Project description: I built an interactive property tax map web application hosted on AWS EC2
to facilitate graphic analysis. This web application visually shows the geographic distribution of the
assessment/tax rate on the US map interactively. In this application, we can view the data all the way
from State level, down to county and each census tract level. This gives policy makers a clear trajectory
to adjust their respective local policies, so as to lower Real Estate tax burdens for lower-income residents.
Tools and Frameworks used: Hadoop, Apache Spark, Hive, HBase, Kafka, AWS EMR, EC2, S3, CodeDeploy, Java, Javascript, HTML, Scala, HQL.
Deep Learning & Parallelism Project
Published in MLSys - GNNSys 2021 [ArXiv]
Background: Graph Neural Networks (GNNs) are a fascinating upcoming deep learning model
designed for problems on irregular graph-structured datasets. Most real life data are better represented
as high dimensional graphs, for example, expansive social networks, protein and drug structures, etc.
Graph learning has also demonstrated successful applications in domains such as
drug design, natural language processing, recommender systems, etc. Unfortunately,
training GNNs is much slower than traditional deep neural networks.

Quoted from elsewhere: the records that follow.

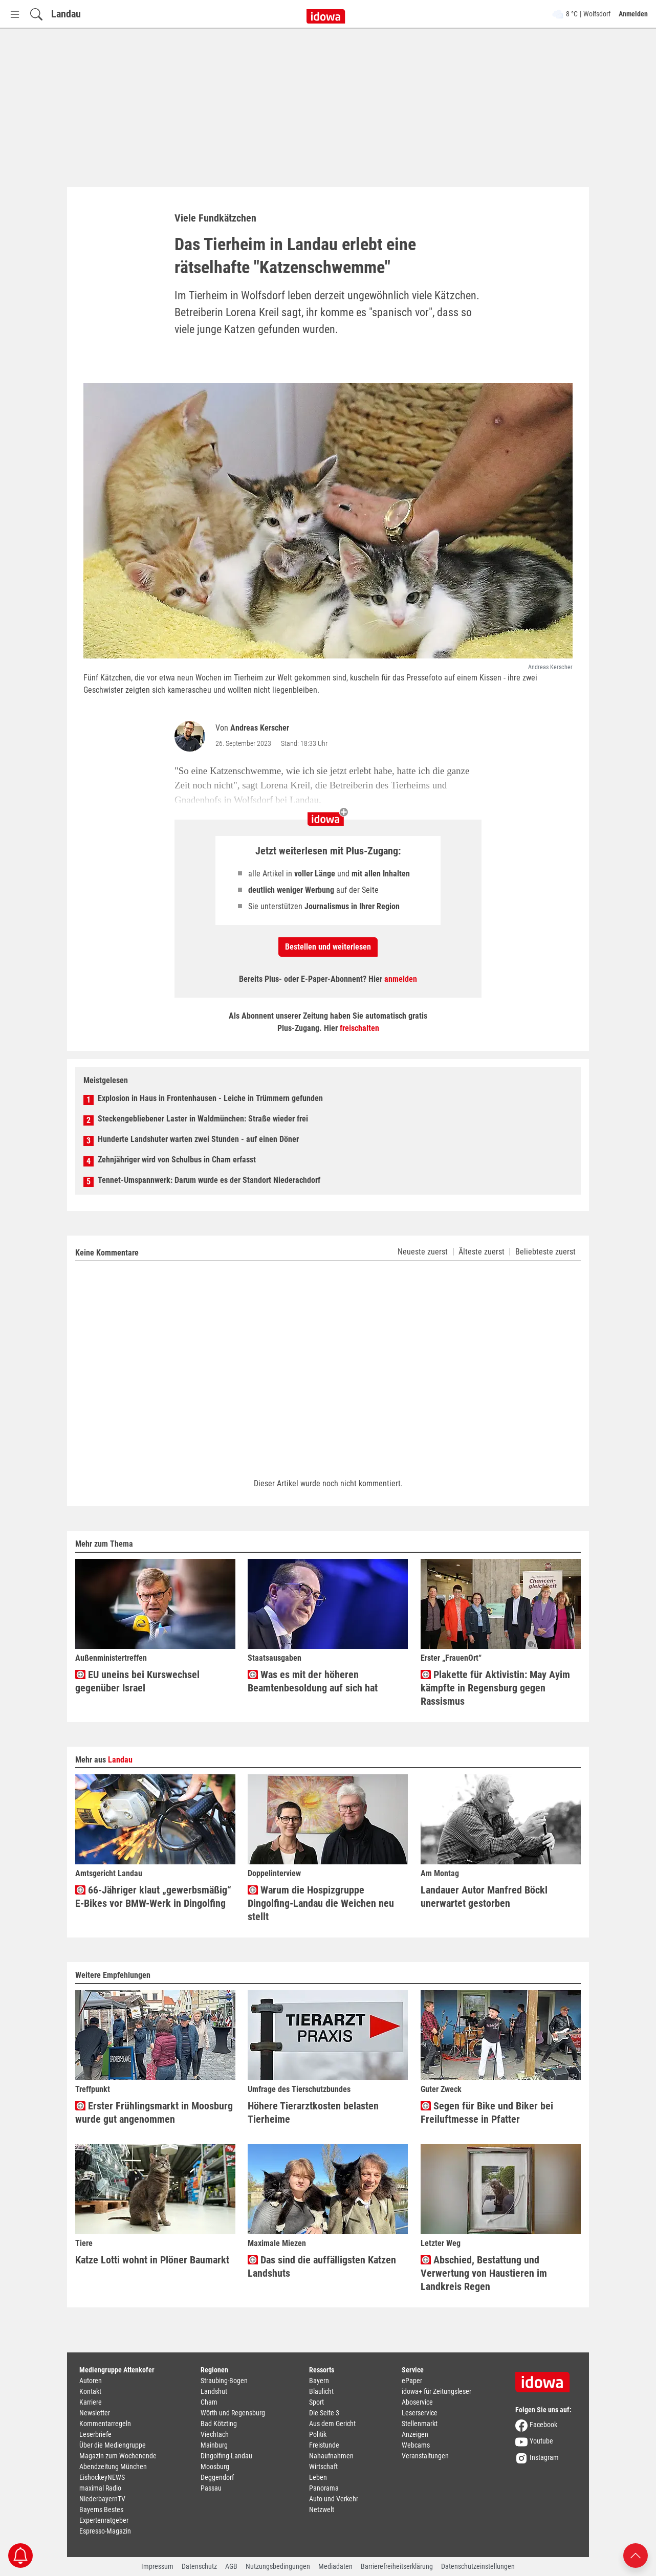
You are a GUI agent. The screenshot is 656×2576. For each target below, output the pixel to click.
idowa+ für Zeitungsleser (436, 2391)
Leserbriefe (95, 2434)
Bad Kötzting (219, 2423)
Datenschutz (199, 2566)
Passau (211, 2488)
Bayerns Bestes (101, 2509)
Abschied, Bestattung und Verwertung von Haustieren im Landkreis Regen (484, 2273)
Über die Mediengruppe (112, 2445)
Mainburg (214, 2445)
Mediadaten (335, 2566)
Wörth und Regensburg (233, 2413)
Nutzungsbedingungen (278, 2566)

Project Description: To make GNN training and inference more efficient when working
with multiple GPUs,
We propose using pipeline parallelism. This can be done both on the neural network layer level
and the data level. We implemented parallelized GNN models and analyzed their
performance compared to their unparallelized counterparts when trained on multiple
GPUs.
Tools and Frameworks: PyTorch Geometric, Deep Graph Library, GPipe,
Graph Neural Networks, Deep Learning, Google Colaboratory,
Argonne National Laboratory Servers.
Quantitative Trading Bot Project
Background: This is a personal project where I designed an algorithmic trading tool to allow me
to do automated financial investments without monitoring the market manually.
Project Description: I created an auto-trading bot that monitors and retrieves real time market data, uses
efficient algorithmic trading strategies and does automatic trading. So far, I've been able to
maintain a stable daily profit of at least 1% using the tool. I plan to add more advanced
algorithms and strategies to improve the profits.
Tools and Frameworks: Javascript, Python, HTML, real time financial data APIs, trading libraries.
Inequity Municipal Finance Analysis Project
Background: This project is part of the research done by our team at the Center for Municipal Finance
in UChicago Harris School of Public Policy.
Project Description: I generated graphics and county/city analysis report,
designed novel algorithms for duplicate detection and pattern matching,
and implemented Python and R scripts for publishing in a book and for future replications.
Tools and Frameworks: R Markdown, WordPress, Postgresql, Stata, HTML, Box
Background: COVID-19 lock down polices are highly necessary, but have not been satisfactory in general.
It's not unreasonable to wonder if we can use technology to help policy makers
to make better policies.
Project Description: I analyzed location, weather and mobility data from Google,
Twitter, NOAA and US Census Bureau; and built Machine Learning models on top of them to understand
the impact of COVID-19 on community mobility around the US. I used these models to predict future
mobility, glean insights and offer solutions for optimizing lock down policies.
Tools and Frameworks: Scikit-Learn, GeoPandas, Folium, Seaborn, Matplotlib,
Google Maps, TensorFlow, Git
Databases, Auto Script, and other Projects
Philadephia Tax Delinquency project: I created an interactive map for searching
and matching the tax agency closest to delinquent real estate properties.
I also auto scripted notification emails with specific
delinquency details to the taxpayer.
Food Inspection Web Service: I constructed and maintained a live database along with a
web application for Food Inspection
services, which used unique algorithms to find best matchings for inspection records.
Tools and Frameworks: Python, Django, Postgresql, bottle, pyscopg2, Jupyter Notebooks.